- WHAT YOU HAVE TO DO -
From the records, return each line that has the word "agent" in it.

- DATASET RECORDS -
╭──
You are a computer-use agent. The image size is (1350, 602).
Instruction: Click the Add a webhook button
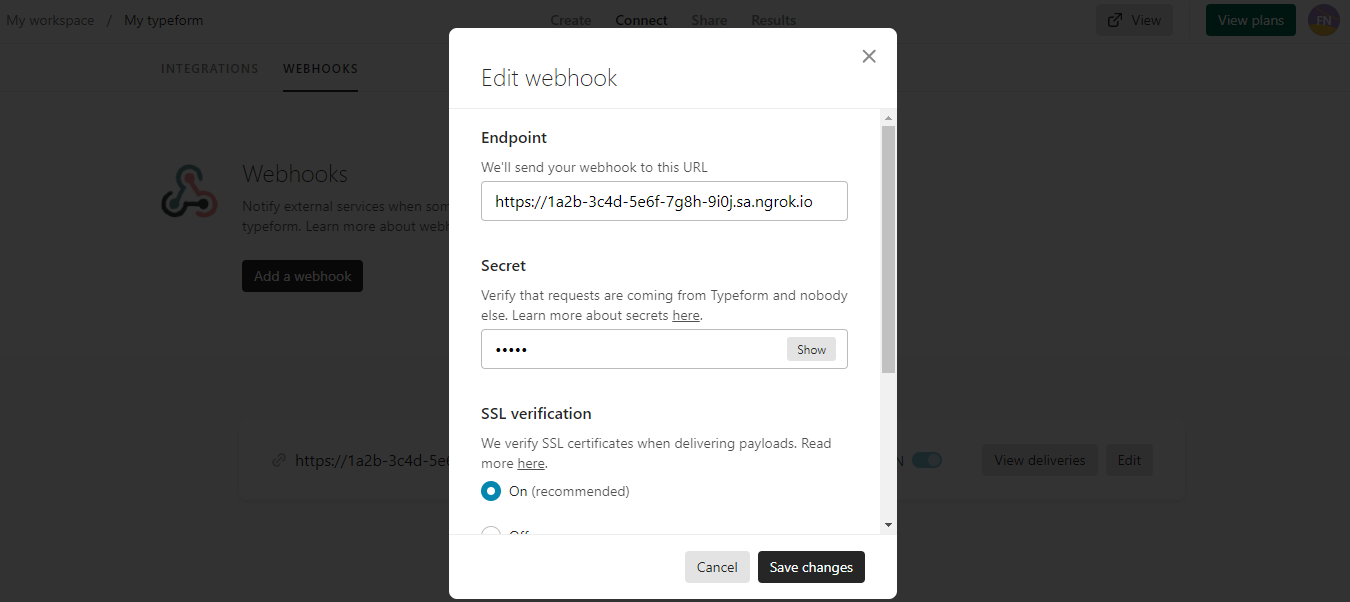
╰──
╭──
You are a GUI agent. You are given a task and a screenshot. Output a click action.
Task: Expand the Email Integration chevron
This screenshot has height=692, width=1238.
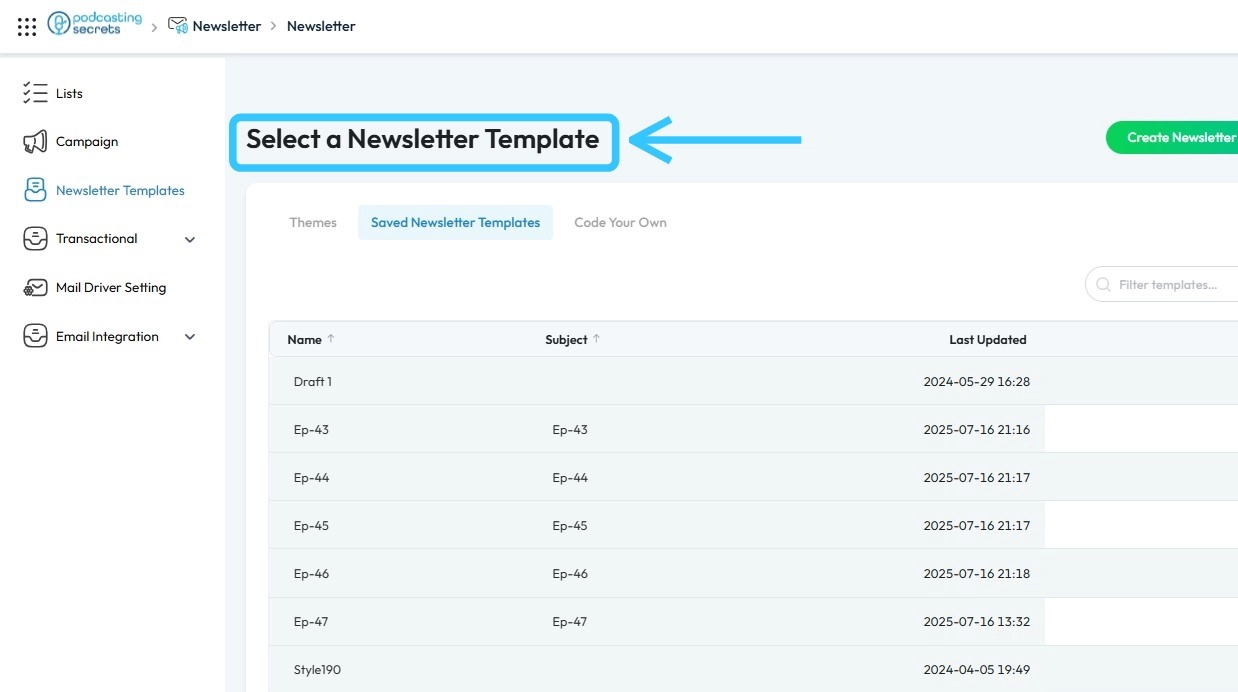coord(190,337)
╰──
- EXPECTED ANSWER -
You are a computer-use agent. The image size is (1350, 602).
You are a GUI agent. You are given a task and a screenshot. Output a click action.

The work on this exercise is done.